Virtual Circuit Provisioning in WDM Networks

Bo Li and Yang Qin 
Department of Computer Science 
Hong Kong University of Science and Technology
Clear Water Bay, Kowloon
Hong Kong

    There exists a considerable distance in what today's optical
networks can provide and what the end users demand. For optical
network to hold greater promise in the future broadband networks, it
has to support wide range of applications with diverse service
requirements, exemplified by the rigorous efforts in the development
of both next generation integrated service Internet (IPng) and B-ISDN
ATM. The design of integrated service optical network poses a set of
challenging problems owing to the mismatches between the QoS
requirements of a variety of traffic types and the unique
characteristics of the optical networks, e.g., the variable bandwidth
requirement from end users and the fixed channel capacity provided by
the WDM network; more seriously, there are often conflicts in design
between the stringent QoS requirement of individual traffic stream and
the overall system performance such as throughput.
    In this talk we present our on-going work that explores the
possibility of providing the integrated service directly at the WDM
optical layer while taking into consideration the unique QoS
requirement from individual traffic stream. We consider what ARPA
wideband all-optical network (AON) refers as level-0 network based on
a passive optical network, which intakes the traffic from multiple
optical terminals (OTs). Each OT can serve as a feeder node for
multiple users.
    We introduce a framework based on a hierarchical link scheduling
mechanism. At the first level, packets or burst of packets are
scheduled from applications to the transmission queue of an OT; at the
second level, the actual packet transmissions are scheduled among
multiple OTs. We show such a separation is essential for achieving
scalability in that a potentially large number of user can be
accommodated, and for offering flexibility in that optimal scheduling
algorithm can be derived in each level best tuned to the specific
system requirements.
    The two key observations shaping the development of the link
scheduling algorithm are :

1. Multiple turnaround time can be justified for each individual
   traffic stream, since even the most stringent real-time traffic
   jitter requirement, e.g., HDTV video (1 ms) is still an order of
   magnitude larger than the end-to-end propagation time (25
   micro-seconds for a 5 Km span) and the tuning delay (typically in
   the range of a few micro-seconds) combined.

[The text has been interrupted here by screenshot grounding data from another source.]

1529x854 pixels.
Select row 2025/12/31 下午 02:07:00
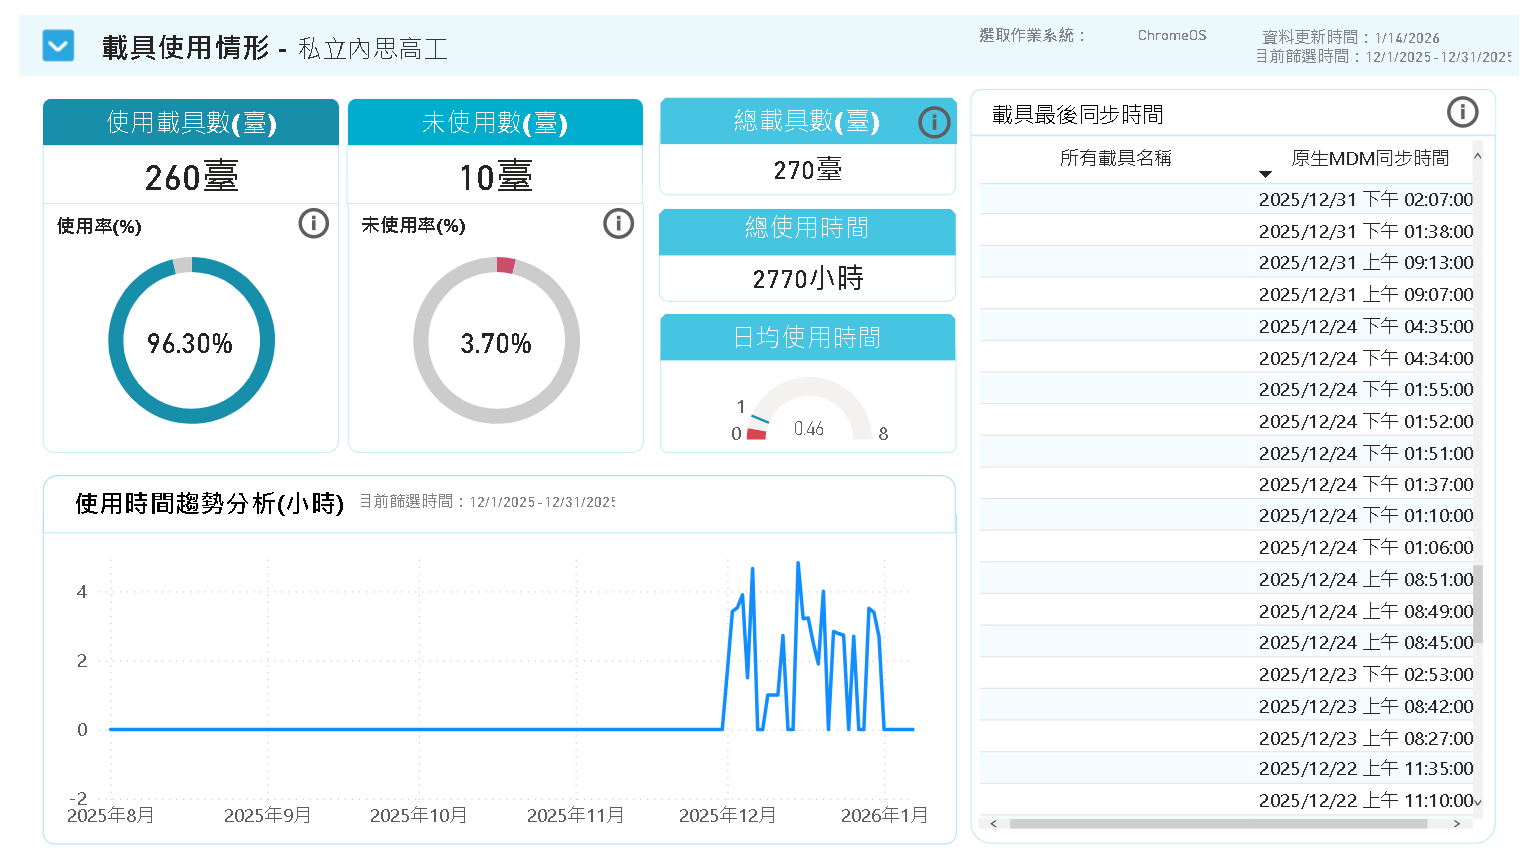[1365, 200]
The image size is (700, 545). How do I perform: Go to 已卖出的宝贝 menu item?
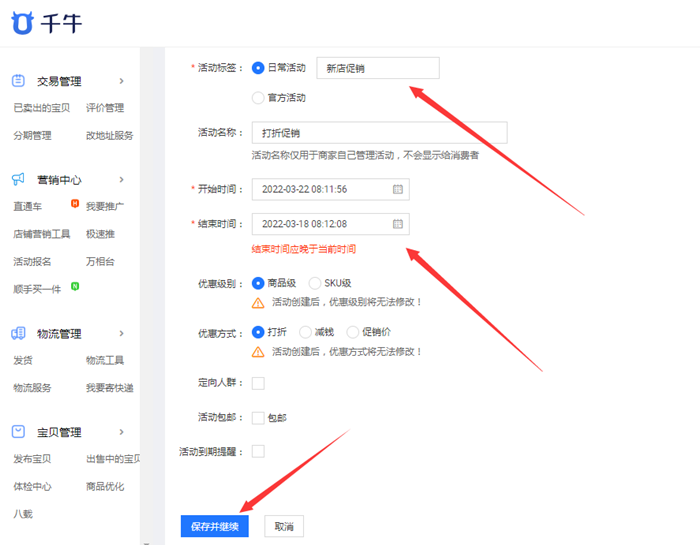coord(41,108)
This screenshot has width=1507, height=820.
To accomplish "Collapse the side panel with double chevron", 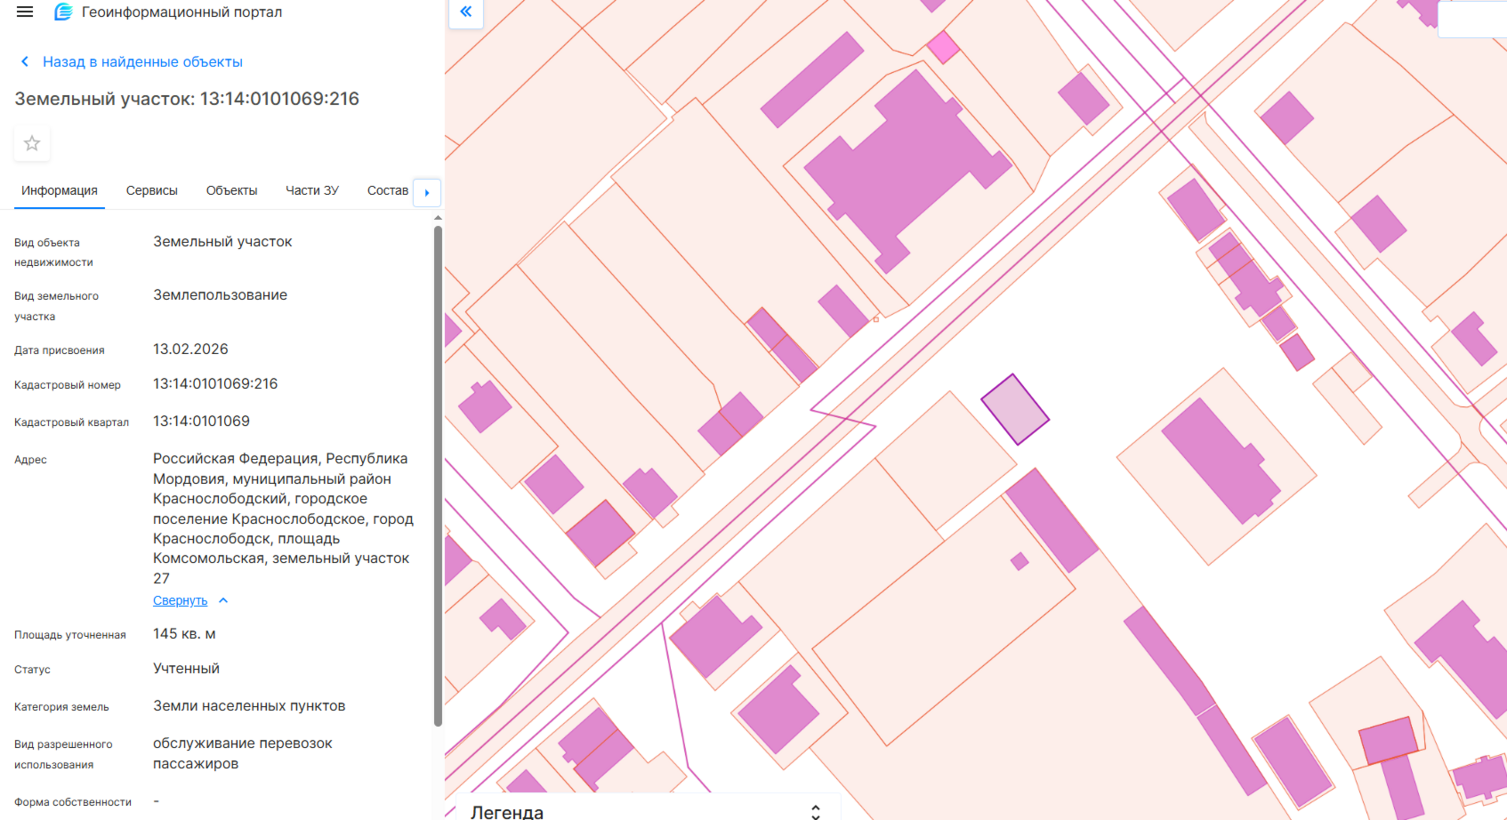I will [466, 12].
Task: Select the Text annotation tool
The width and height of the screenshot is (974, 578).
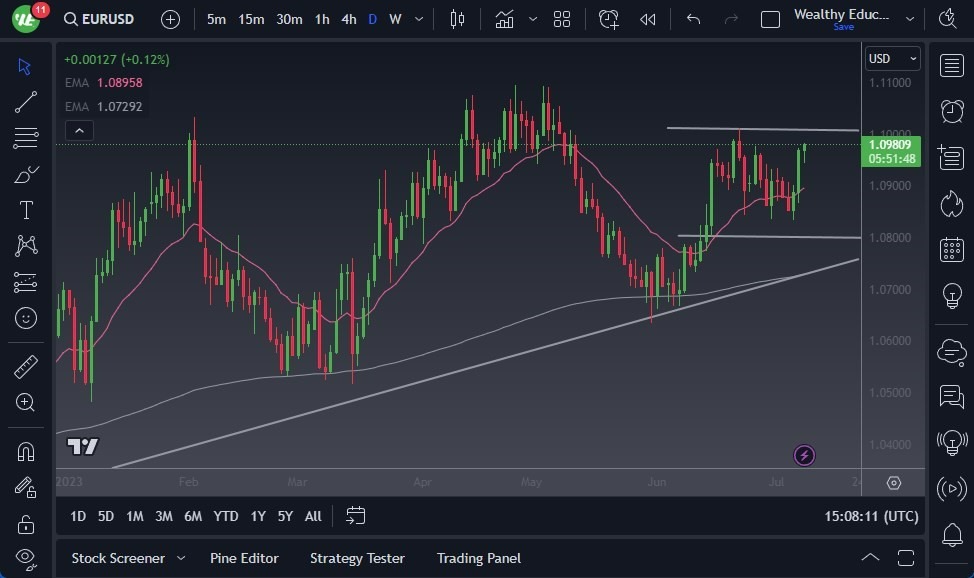Action: tap(25, 209)
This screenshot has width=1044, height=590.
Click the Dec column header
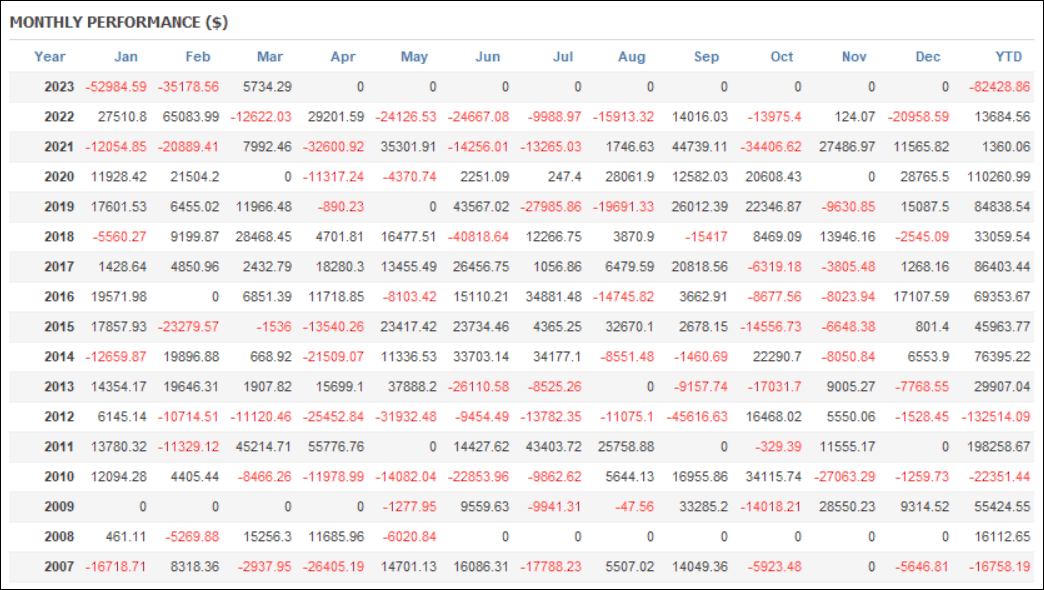pyautogui.click(x=927, y=57)
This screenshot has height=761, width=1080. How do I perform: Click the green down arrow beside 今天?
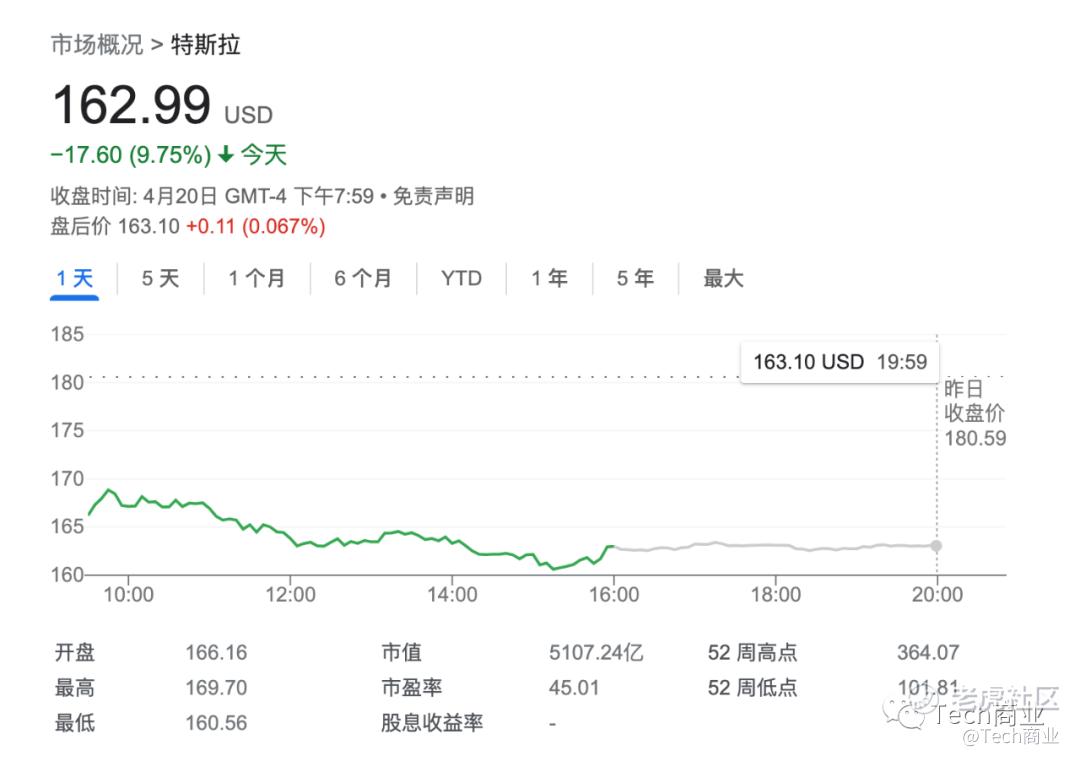(225, 155)
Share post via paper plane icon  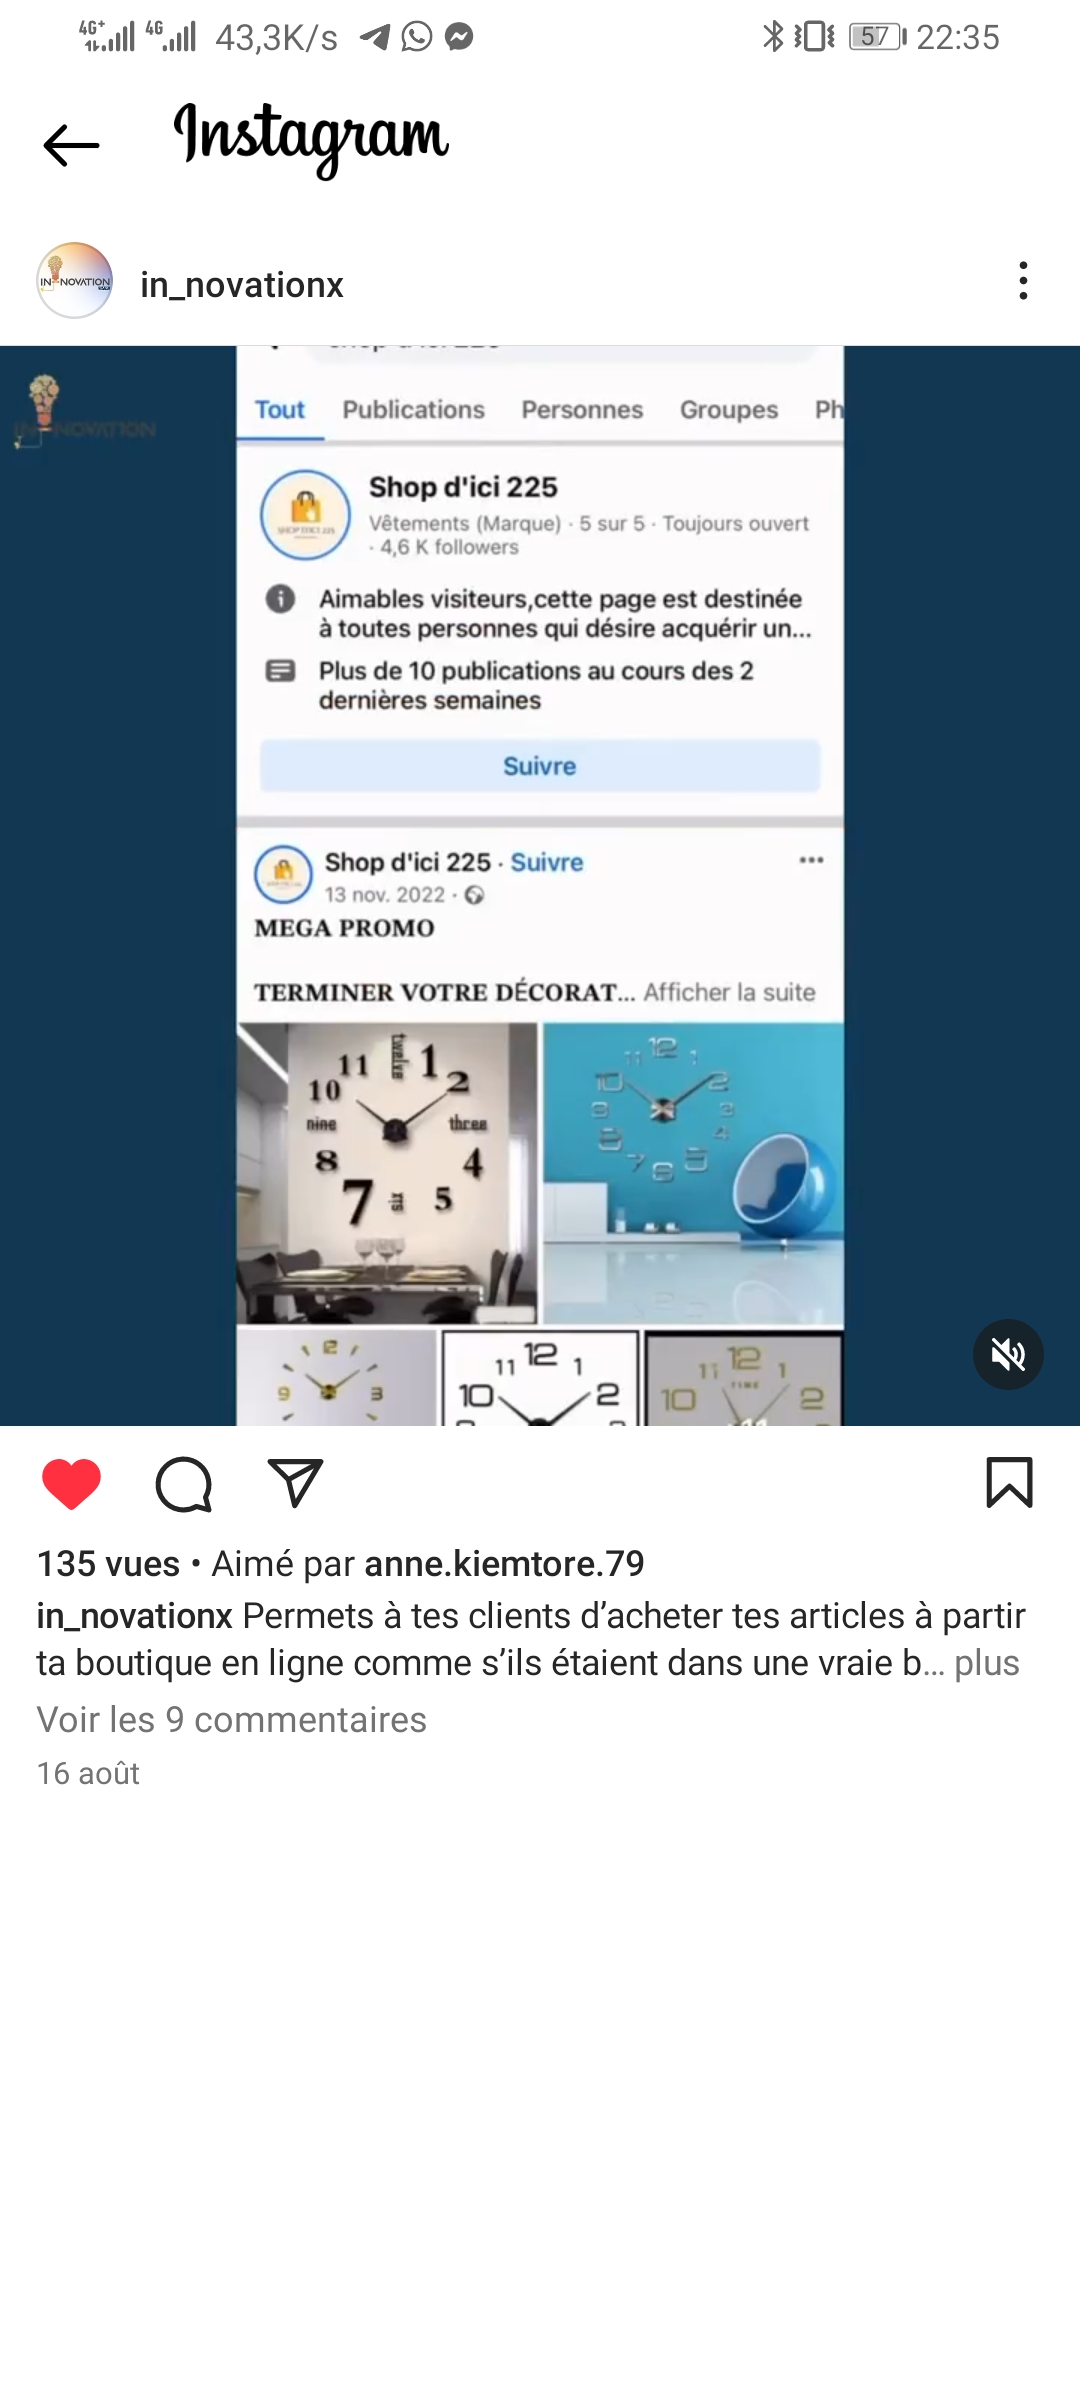click(x=295, y=1483)
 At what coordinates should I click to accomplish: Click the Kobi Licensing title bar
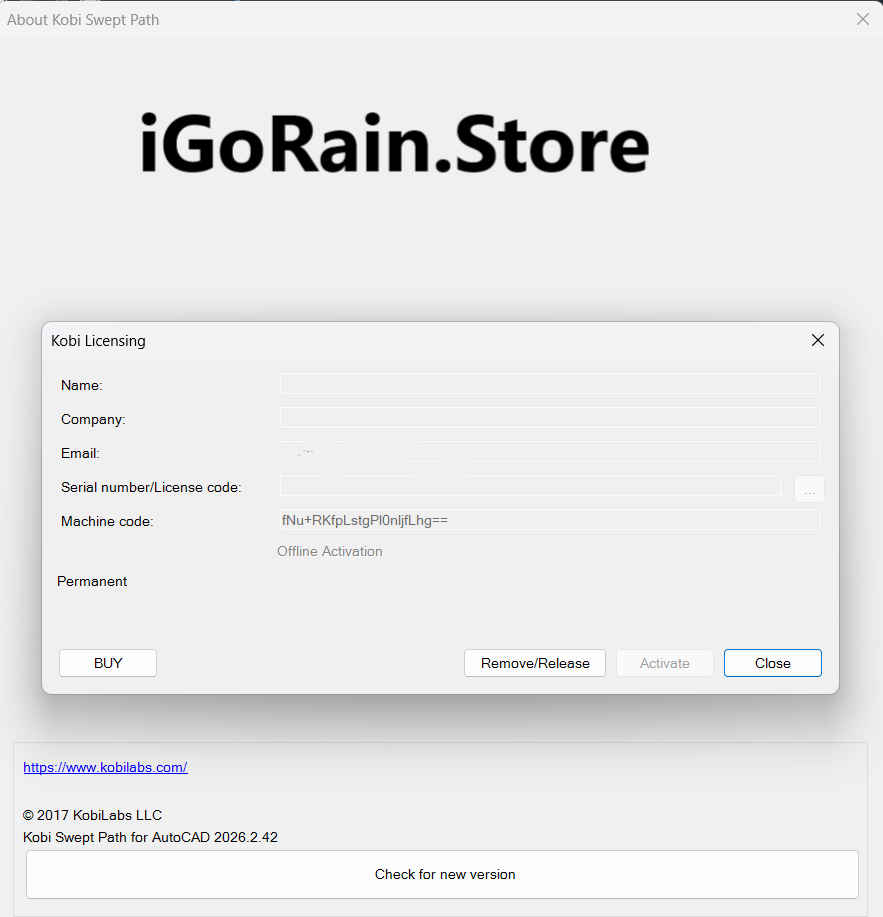point(400,341)
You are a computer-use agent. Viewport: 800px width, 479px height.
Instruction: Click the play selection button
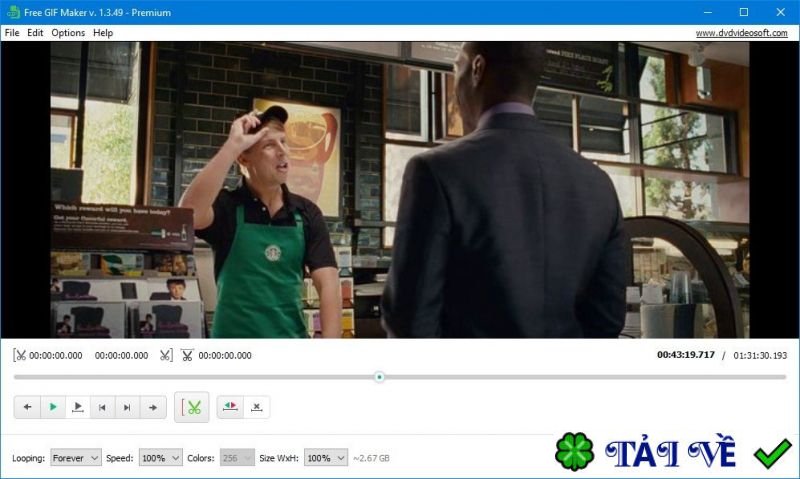click(78, 407)
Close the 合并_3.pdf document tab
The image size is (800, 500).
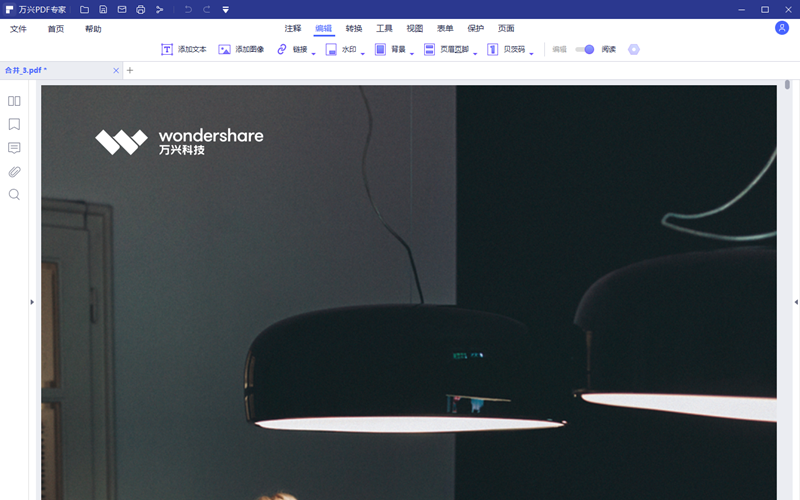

2. Packet transmission in each VC cannot be pipelined, as the
   in-sequence delivery of packets from VCs (real-time) mandates that
   each packet or burst must wait for the successful transmission of
   previous packet or burst.

    The preliminary results yield a number of interesting findings: 1)
the QoS guarantee for individual VC and high overall throughput can be
achieved; 2) the signaling overhead, including software processing,
end-to-end propagation delay and tuning time if any, can be
effectively masked out with the presence of reasonable number of VCs;
3) there is a trade-off between the complexity of the scheduling
algorithm and services it can offer.